> **Exercise materials**
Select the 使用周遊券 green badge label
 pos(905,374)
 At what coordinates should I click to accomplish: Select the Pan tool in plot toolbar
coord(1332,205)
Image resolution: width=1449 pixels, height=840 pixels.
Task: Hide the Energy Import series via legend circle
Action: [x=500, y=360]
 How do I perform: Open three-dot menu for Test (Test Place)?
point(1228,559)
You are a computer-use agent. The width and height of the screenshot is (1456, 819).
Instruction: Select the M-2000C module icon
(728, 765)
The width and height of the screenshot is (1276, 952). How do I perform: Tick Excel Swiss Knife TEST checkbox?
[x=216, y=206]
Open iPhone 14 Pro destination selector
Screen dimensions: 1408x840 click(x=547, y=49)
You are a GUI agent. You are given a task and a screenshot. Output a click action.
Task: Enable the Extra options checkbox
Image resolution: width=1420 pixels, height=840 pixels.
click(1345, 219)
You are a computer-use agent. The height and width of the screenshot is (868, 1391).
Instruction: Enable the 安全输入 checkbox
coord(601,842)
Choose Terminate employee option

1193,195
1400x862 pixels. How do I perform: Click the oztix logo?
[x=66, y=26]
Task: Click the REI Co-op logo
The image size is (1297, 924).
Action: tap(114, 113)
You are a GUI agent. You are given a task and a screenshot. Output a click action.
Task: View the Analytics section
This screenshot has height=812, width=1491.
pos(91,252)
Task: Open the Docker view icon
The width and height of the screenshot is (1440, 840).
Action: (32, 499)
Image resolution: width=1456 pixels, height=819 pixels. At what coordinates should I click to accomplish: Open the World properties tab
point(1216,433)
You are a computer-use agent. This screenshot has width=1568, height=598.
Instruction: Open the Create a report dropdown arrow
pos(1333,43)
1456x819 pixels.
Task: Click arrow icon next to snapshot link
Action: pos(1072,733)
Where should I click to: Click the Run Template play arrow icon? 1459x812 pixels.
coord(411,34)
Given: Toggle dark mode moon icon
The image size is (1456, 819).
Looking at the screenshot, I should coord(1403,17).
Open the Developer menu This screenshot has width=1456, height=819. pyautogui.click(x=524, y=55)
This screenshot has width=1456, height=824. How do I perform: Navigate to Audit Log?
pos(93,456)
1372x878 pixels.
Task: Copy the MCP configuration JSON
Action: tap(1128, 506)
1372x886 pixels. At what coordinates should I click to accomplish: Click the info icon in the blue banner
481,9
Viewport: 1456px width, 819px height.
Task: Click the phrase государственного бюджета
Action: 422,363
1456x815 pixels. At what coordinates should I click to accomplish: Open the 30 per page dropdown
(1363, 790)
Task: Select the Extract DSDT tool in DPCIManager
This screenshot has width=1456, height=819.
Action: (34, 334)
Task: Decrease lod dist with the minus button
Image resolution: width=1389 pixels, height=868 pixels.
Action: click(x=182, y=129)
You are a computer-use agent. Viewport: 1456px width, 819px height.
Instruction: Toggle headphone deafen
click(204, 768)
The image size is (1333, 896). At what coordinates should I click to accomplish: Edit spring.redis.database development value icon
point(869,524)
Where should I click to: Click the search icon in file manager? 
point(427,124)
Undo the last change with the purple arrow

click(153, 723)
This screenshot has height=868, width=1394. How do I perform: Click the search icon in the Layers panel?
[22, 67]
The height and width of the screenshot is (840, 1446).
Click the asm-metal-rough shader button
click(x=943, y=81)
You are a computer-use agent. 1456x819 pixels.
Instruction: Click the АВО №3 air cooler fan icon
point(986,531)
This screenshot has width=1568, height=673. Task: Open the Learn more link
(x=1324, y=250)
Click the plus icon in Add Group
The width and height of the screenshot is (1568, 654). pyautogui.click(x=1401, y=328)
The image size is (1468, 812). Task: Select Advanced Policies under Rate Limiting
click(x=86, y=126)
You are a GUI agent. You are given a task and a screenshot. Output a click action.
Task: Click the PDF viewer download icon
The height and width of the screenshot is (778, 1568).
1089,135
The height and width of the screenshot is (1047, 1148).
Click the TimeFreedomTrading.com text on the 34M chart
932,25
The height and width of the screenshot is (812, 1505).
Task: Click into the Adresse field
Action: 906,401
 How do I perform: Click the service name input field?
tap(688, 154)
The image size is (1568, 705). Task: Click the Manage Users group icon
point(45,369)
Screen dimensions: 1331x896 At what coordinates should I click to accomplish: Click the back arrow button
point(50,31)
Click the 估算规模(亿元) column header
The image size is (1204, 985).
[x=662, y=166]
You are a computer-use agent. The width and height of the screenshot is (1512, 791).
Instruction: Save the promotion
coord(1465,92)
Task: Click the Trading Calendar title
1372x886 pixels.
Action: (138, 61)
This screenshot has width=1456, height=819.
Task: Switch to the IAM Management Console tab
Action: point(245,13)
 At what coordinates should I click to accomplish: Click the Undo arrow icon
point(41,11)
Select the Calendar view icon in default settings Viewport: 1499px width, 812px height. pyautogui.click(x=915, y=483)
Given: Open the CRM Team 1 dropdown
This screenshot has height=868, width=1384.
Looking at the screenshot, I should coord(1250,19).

> **Exercise objective**
Everything in the listing above needs to be copied exactly.

> **Answer section**
Select the 使用周遊券 green badge label
 pos(905,374)
 At what coordinates should I click to accomplish: Select the Pan tool in plot toolbar
coord(1332,205)
Image resolution: width=1449 pixels, height=840 pixels.
Task: Hide the Energy Import series via legend circle
Action: [x=500, y=360]
 How do I perform: Open three-dot menu for Test (Test Place)?
point(1228,559)
You are a computer-use agent. The width and height of the screenshot is (1456, 819).
Instruction: Select the M-2000C module icon
(728, 765)
The width and height of the screenshot is (1276, 952). How do I perform: Tick Excel Swiss Knife TEST checkbox?
[x=216, y=206]
Open iPhone 14 Pro destination selector
Screen dimensions: 1408x840 click(x=547, y=49)
You are a GUI agent. You are given a task and a screenshot. Output a click action.
Task: Enable the Extra options checkbox
Image resolution: width=1420 pixels, height=840 pixels.
click(1345, 219)
You are a computer-use agent. The height and width of the screenshot is (868, 1391).
Instruction: Enable the 安全输入 checkbox
coord(601,842)
Choose Terminate employee option

1193,195
1400x862 pixels. How do I perform: Click the oztix logo?
[x=66, y=26]
Task: Click the REI Co-op logo
The image size is (1297, 924).
Action: tap(114, 113)
You are a GUI agent. You are given a task and a screenshot. Output a click action.
Task: View the Analytics section
This screenshot has height=812, width=1491.
pos(91,252)
Task: Open the Docker view icon
The width and height of the screenshot is (1440, 840).
Action: (32, 499)
Image resolution: width=1456 pixels, height=819 pixels. At what coordinates should I click to accomplish: Open the World properties tab
point(1216,433)
You are a computer-use agent. This screenshot has width=1568, height=598.
Instruction: Open the Create a report dropdown arrow
pos(1333,43)
1456x819 pixels.
Task: Click arrow icon next to snapshot link
Action: pos(1072,733)
Where should I click to: Click the Run Template play arrow icon? 1459x812 pixels.
coord(411,34)
Given: Toggle dark mode moon icon
The image size is (1456, 819).
Looking at the screenshot, I should coord(1403,17).
Open the Developer menu This screenshot has width=1456, height=819. pyautogui.click(x=524, y=55)
This screenshot has width=1456, height=824. How do I perform: Navigate to Audit Log?
pos(93,456)
1372x878 pixels.
Task: Copy the MCP configuration JSON
Action: tap(1128, 506)
1372x886 pixels. At what coordinates should I click to accomplish: Click the info icon in the blue banner
481,9
Viewport: 1456px width, 819px height.
Task: Click the phrase государственного бюджета
Action: 422,363
1456x815 pixels. At what coordinates should I click to accomplish: Open the 30 per page dropdown
(1363, 790)
Task: Select the Extract DSDT tool in DPCIManager
This screenshot has width=1456, height=819.
Action: (34, 334)
Task: Decrease lod dist with the minus button
Image resolution: width=1389 pixels, height=868 pixels.
Action: click(x=182, y=129)
You are a computer-use agent. Viewport: 1456px width, 819px height.
Instruction: Toggle headphone deafen
click(204, 768)
The image size is (1333, 896). At what coordinates should I click to accomplish: Edit spring.redis.database development value icon
point(869,524)
Where should I click to: Click the search icon in file manager? 
point(427,124)
Undo the last change with the purple arrow

click(153, 723)
This screenshot has height=868, width=1394. How do I perform: Click the search icon in the Layers panel?
[22, 67]
The height and width of the screenshot is (840, 1446).
Click the asm-metal-rough shader button
click(x=943, y=81)
You are a computer-use agent. 1456x819 pixels.
Instruction: Click the АВО №3 air cooler fan icon
point(986,531)
This screenshot has width=1568, height=673. Task: Open the Learn more link
(x=1324, y=250)
Click the plus icon in Add Group
The width and height of the screenshot is (1568, 654). pyautogui.click(x=1401, y=328)
The image size is (1468, 812). Task: Select Advanced Policies under Rate Limiting
click(x=86, y=126)
You are a GUI agent. You are given a task and a screenshot. Output a click action.
Task: Click the PDF viewer download icon
The height and width of the screenshot is (778, 1568).
1089,135
The height and width of the screenshot is (1047, 1148).
Click the TimeFreedomTrading.com text on the 34M chart
932,25
The height and width of the screenshot is (812, 1505).
Task: Click into the Adresse field
Action: 906,401
 How do I perform: Click the service name input field?
tap(688, 154)
The image size is (1568, 705). Task: Click the Manage Users group icon
point(45,369)
Screen dimensions: 1331x896 At what coordinates should I click to accomplish: Click the back arrow button
point(50,31)
Click the 估算规模(亿元) column header
The image size is (1204, 985).
[x=662, y=166]
You are a computer-use agent. The width and height of the screenshot is (1512, 791).
Instruction: Save the promotion
coord(1465,92)
Task: Click the Trading Calendar title
1372x886 pixels.
Action: (138, 61)
This screenshot has width=1456, height=819.
Task: Switch to the IAM Management Console tab
Action: point(245,13)
 At what coordinates should I click to accomplish: Click the Undo arrow icon
point(41,11)
Select the Calendar view icon in default settings Viewport: 1499px width, 812px height. pyautogui.click(x=915, y=483)
Given: Open the CRM Team 1 dropdown
This screenshot has height=868, width=1384.
Looking at the screenshot, I should coord(1250,19).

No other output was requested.